Column: off the record..., vol. 9-414

@U2

off the record, from @U2

(Note: most of the links below are YouTube videos, so grab yourself a tasty beverage and snack so you can sit back, relax and fully enjoy this week's OTR. I apologize in advance if YouTube has blocked some of the videos from being accessible outside of the country.)

Olé! Olé! Olé! Olé! I seem to have a bad case of World Cup Fever. It helps being married to a Brit who challenges me with football chants, and sadly the only one I can remember is "You couldn’t score in a brothel." That was the first one I was taught on one of my first dates with him. I should have seen it coming years ago.

When it comes to music and this year's World Cup, U2 fans have much to be happy about. ESPN is playing their music behind almost every preview match as well as interjecting the band at various points of their programming promos. Their ads leading up to the World Cup included "Get On Your Boots," three different versions of "City of Blinding Lights," two different versions of "Where the Streets Have No Name," "Twilight," "Beautiful Day,"  "Magnificent," "Out of Control," and "Desire."

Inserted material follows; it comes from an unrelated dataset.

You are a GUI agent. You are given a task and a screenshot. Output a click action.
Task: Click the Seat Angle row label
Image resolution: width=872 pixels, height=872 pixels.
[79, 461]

The spots were written not by the band, but by copywriter Nicholas Sonderup. As m2 blogged, Sonderup said, "I remember saying in the edit room, 'People are going to think Bono wrote those words,' and I was one of those people who swore it was indeed Bono who write them."  I believe that Bono now has a backup speech writer should he need one.

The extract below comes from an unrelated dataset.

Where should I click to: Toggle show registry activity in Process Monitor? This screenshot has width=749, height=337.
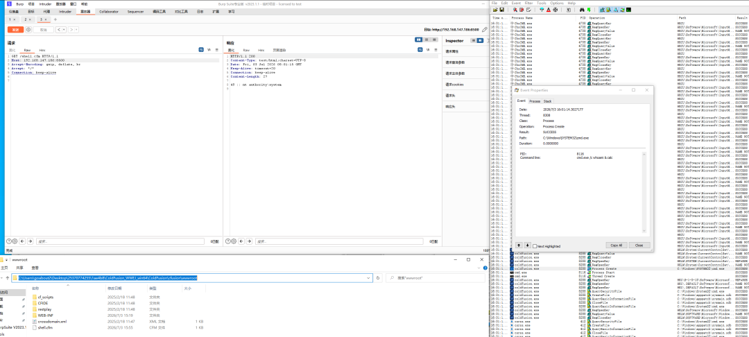point(602,10)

What is mind blowing to me is seeing how South Africa has been working hard to redefine itself. Seeing Archbishop Desmond Tutu dancing in the stands when South Africa scored their first goal on Friday put the exclamation mark on it. Children today can see South Africa differently than I did at their age back in the '80s. One of the first research papers I wrote for school was on apartheid, inspired by the Artists United Against Apartheid movement. Bono wrote "Silver and Gold" for their cause, and as he said in Rattle and Hum, "This is a song written about a man in a shanty town outside of Johannesburg. A man who's sick of looking down the barrel of white South Africa. A man who is at the point where he is ready to take up arms against his oppressor. A man who has lost faith in the peacemakers of the west while they argue and while they fail to support a man like bishop Tutu and his request for economic sanctions against South Africa." Fast forward a few decades later and now we have the archbishop dancing in the stands in Johannesburg and all it represents. I can understand why U2, and especially Bono, would want to be supporting this World Cup.

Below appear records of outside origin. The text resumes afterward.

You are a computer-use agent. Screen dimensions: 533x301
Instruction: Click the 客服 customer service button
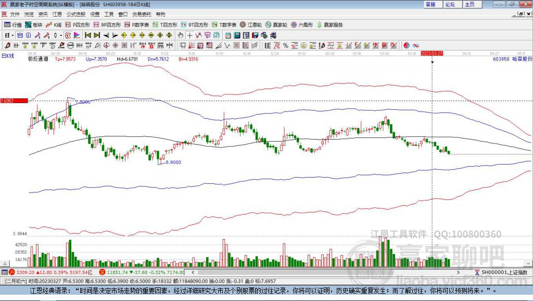coord(430,4)
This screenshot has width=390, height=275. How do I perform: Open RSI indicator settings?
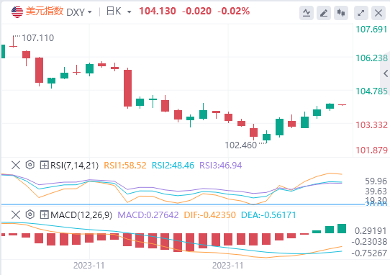(x=30, y=165)
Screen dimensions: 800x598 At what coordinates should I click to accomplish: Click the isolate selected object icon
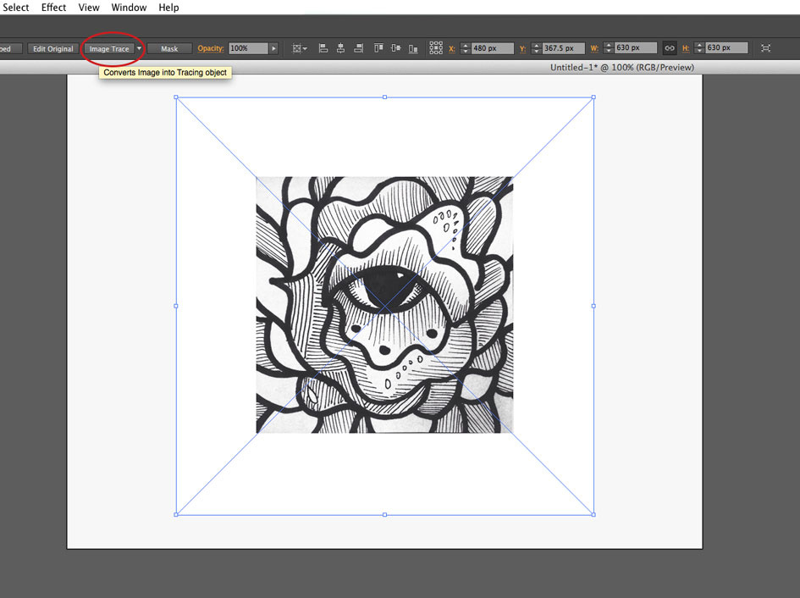(767, 48)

But it's not just Bono's relationship with "The Arch," it's also his relationship with Nelson Mandela. Putting aside the philanthropic and activist roles, musically Mandela has served as a great resource for Bono. From collaborating with Joe Strummer on "46664 Long Walk to Freedom,"  to dragging Edge along with him to perform both at the 46664 concert in 2003 and again in 2008 with the video link at Mandela's 90th birthday celebration concert, music has served to strengthen their relationship with each other. I doubt Bono would have been so jovial in his impersonation of Mandela had their friendship not been as strong.

When looking at U2, however, it would appear that no one is as passionate about football as Larry. He's the only one who co-wrote and co-produced a song for the occasion. “Put 'Em Under Pressure” was Ireland's World Cup anthem for Italia '90.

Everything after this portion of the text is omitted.